It was our last day in Croatia and we were driving north from Dubrovnik to the airport at Zadar.
Travelling north-west with the Dinaric Alps soaring above us inland and catching a few clouds as they rushed in from the sea we spied orange roofs, blue sea, white beaches – the idyllically typical Central Dalmatian village of Primošten which occupies an especially pretty little promontory jutting out from the mainland into the sea.
In the past Primošten was situated on an islet close to the mainland and was protected by walls and towers and it was connected to the mainland by a draw bridge.
When these protective arrangements were no longer required the draw bridge was replaced by a causeway and in 1564 the settlement was named Primošten after the Croatian verb primostiti which means to span. This old part of the town is built on a hill and is dominated by the parish church of St. George which was built in 1485 next to the local graveyard from which there is a stunning view over the sea and the surrounding mountains.

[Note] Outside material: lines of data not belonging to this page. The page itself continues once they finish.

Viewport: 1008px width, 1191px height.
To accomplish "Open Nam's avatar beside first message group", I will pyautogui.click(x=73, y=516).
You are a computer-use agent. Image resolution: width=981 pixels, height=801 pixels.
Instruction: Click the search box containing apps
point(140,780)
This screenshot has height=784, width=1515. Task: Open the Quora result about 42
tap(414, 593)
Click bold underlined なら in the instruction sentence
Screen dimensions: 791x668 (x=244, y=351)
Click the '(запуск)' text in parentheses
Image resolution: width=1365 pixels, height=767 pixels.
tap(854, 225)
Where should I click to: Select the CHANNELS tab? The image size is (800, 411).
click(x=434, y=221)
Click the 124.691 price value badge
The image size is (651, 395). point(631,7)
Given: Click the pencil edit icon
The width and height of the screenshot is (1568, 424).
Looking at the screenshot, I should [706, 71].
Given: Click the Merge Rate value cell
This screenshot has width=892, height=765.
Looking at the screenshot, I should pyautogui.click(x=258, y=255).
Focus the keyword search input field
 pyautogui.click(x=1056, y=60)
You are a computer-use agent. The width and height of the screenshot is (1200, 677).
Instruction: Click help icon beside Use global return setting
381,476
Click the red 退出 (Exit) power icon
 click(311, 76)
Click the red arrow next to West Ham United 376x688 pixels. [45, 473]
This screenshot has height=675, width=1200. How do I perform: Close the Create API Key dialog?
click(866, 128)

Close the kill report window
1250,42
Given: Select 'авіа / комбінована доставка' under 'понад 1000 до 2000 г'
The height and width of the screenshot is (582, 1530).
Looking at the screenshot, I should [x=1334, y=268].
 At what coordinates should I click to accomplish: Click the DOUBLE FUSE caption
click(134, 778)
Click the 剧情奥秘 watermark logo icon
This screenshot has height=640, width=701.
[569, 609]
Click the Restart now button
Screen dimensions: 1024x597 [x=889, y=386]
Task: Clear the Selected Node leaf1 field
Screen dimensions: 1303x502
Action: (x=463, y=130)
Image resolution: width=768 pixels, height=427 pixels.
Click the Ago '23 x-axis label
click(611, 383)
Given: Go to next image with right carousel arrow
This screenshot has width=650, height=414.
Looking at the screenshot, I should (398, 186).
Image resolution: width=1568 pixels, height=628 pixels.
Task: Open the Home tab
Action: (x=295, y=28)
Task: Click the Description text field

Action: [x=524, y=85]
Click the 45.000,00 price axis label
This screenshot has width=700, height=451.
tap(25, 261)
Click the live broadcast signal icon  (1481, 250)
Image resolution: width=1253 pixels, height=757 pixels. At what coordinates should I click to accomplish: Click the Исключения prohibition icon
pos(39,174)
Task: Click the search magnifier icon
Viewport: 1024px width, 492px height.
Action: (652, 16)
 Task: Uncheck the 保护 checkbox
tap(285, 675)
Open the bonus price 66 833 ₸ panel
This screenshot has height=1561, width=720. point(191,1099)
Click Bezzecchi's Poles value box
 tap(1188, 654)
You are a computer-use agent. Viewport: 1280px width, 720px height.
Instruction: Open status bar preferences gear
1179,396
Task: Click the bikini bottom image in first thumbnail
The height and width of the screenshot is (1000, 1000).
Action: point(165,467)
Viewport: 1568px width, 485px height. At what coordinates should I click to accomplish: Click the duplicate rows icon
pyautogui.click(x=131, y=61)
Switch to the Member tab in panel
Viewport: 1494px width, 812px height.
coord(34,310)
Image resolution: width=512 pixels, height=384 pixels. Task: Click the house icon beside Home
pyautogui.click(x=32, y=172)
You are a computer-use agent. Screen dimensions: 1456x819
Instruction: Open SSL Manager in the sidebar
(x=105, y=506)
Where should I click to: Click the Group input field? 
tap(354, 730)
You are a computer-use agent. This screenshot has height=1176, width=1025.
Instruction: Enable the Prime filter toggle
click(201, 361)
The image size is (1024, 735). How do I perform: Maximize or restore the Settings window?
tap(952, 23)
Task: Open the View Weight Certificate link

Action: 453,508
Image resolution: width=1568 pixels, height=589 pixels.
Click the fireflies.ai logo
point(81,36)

This was probably the most picturesque of all of the Adriatic towns that we passed by or visited on our journey and it was lovely here today but I imagine that it can get a bit overcrowded in high summer.
We only made a very short stop because time was moving on but we found time to sit on the side of the harbour and have a drink in the sun next to some expensive looking charter boats that were moored up nearby and a table full of racing push bikers all looking ridiculous in brightly coloured skin tight lycra and insect shaped helmets.
We carried on along one of the best parts of the journey and the old old main road took a scenic route that was never more than a few metres from the sea and the shingle beaches and with good views over the Adriatic Sea and the inviting looking islands.
Except for the fact that the road wasn’t at a high elevation with imminent danger of crashing over the side of a mountain this did remind me a great deal of the Amalfi drive in Italy. The road snaked along the coast with its inlets, yacht harbours and picturesque coastal villages and always running directly underneath the limestone mountains that rose dramatically just a few hundred yards or so inland.
Apart from the location and the view Primošten is quite unremarkable, no famous people were born there or lived there, nothing notable happened there in history and according to Wikipedia the only thing that seems to happen there these days is an annual donkey race.